Today I was teaching a session on the new features in Photoshop CS6 at the California Photo Festival in San Luis Obispo, California. Among the variety of new features I demonstrated was the Oil Paint filter, which is one I have become a fan of. Not everyone agrees with me, and some photographers have given me a beating via email over my admiration of this filter, but that’s OK. I still like it.
I was talking about how in general I prefer to use the Oil Paint filter with relatively simple images that have a single dominant subject and a simple background, such as a flower isolated by focus. I demonstrated the filter on just such an image, but then suggested that it could also be used with images where there was mostly just a pattern or texture. I mentioned as an example a photo of a field of tulips, and had in mind a specific cluster of purple tulips I had photographed in Vienna, Austria.

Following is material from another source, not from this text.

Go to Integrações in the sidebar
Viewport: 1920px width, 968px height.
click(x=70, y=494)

After just a few moments I realized it would be much easier to show what I was talking about than to try to explain further, and I knew the image in mind was on my computer. So I opened it up, and applied the Oil Paint filter. The class seemed to like the result. Then someone suggested that I should also apply the Tilt-Shift filter I had shown previously, and asked if it was possible to have the effect transition across the full lower half of the image, rather than having the in-focus portion only in the center. I demonstrated that it was indeed possible, and was quite happy with the result.

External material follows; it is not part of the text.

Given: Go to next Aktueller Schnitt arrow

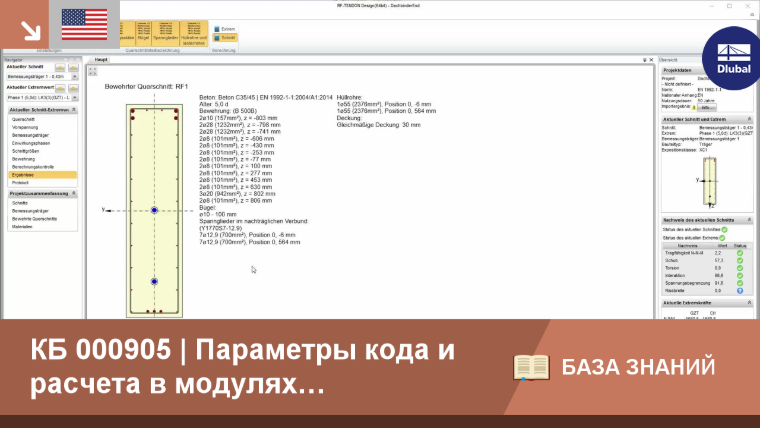Looking at the screenshot, I should pos(73,67).
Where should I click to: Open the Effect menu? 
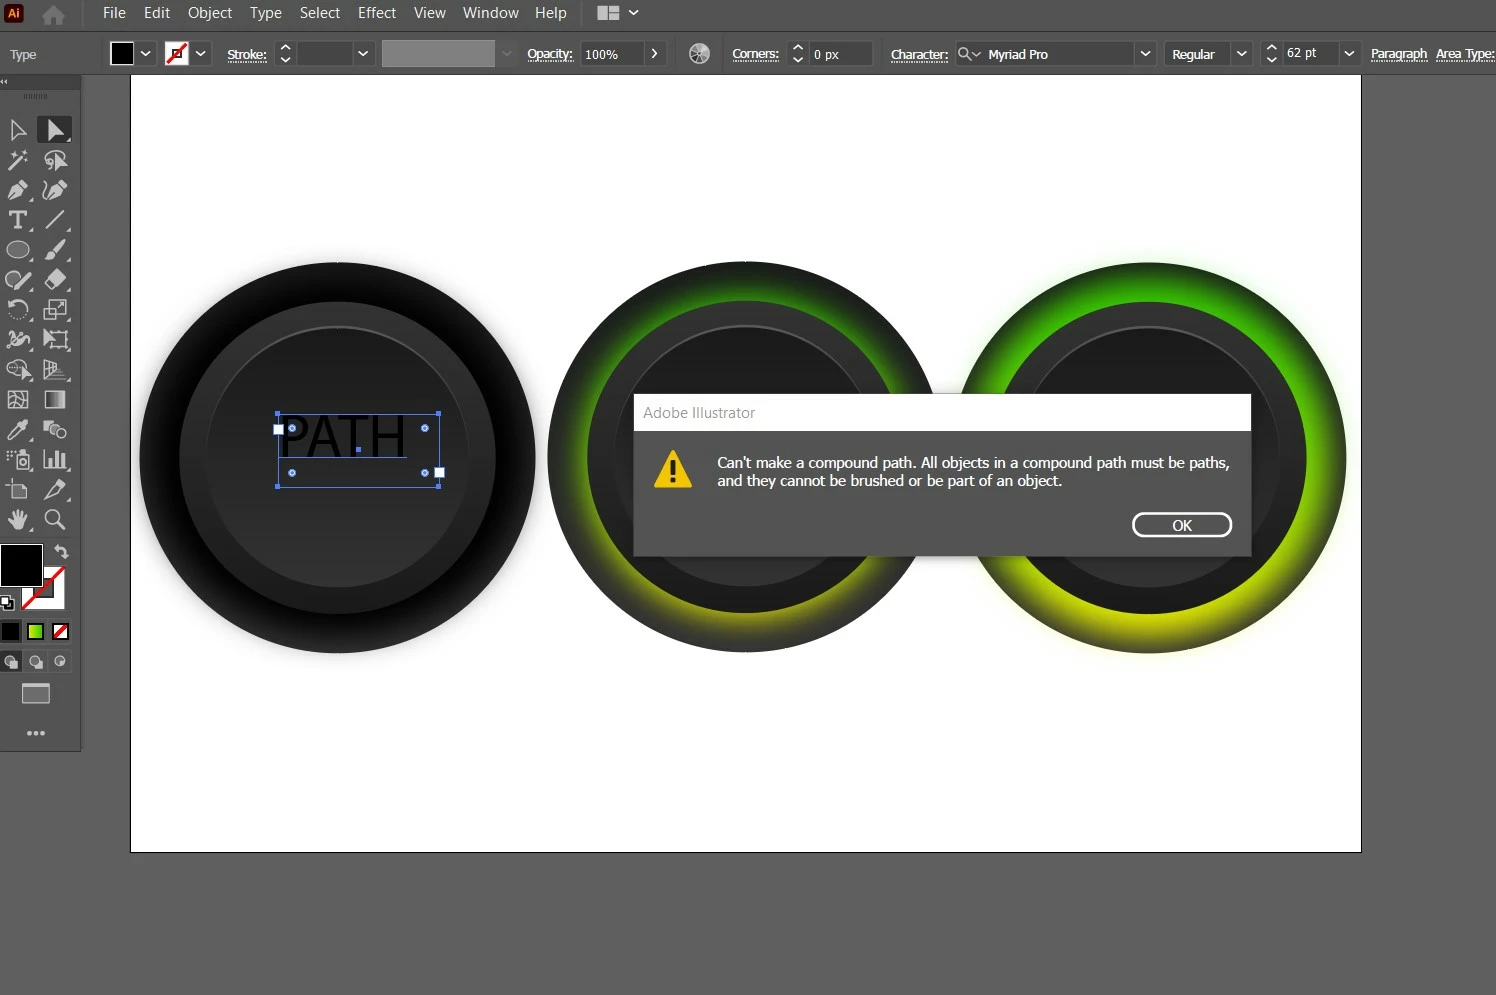click(377, 13)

And so it was. The students became the teacher. It was a bit of a combined effort on the part of the students, but the result certainly wasn’t anything I had thought of previously. And I told the students as much, letting them know that they might see the image on my blog before too long. Little did I know it would be mere hours, as I was really happy with the result they had helped me achieve.
Besides the obvious lesson that sometimes the student can teach something to the teacher, there was the less obvious lesson that very often you can mix and match a variety of techniques to create a result you like better than the sum of its parts. This was certainly the case here, yielding an image that I think is quite cool. I hope you agree.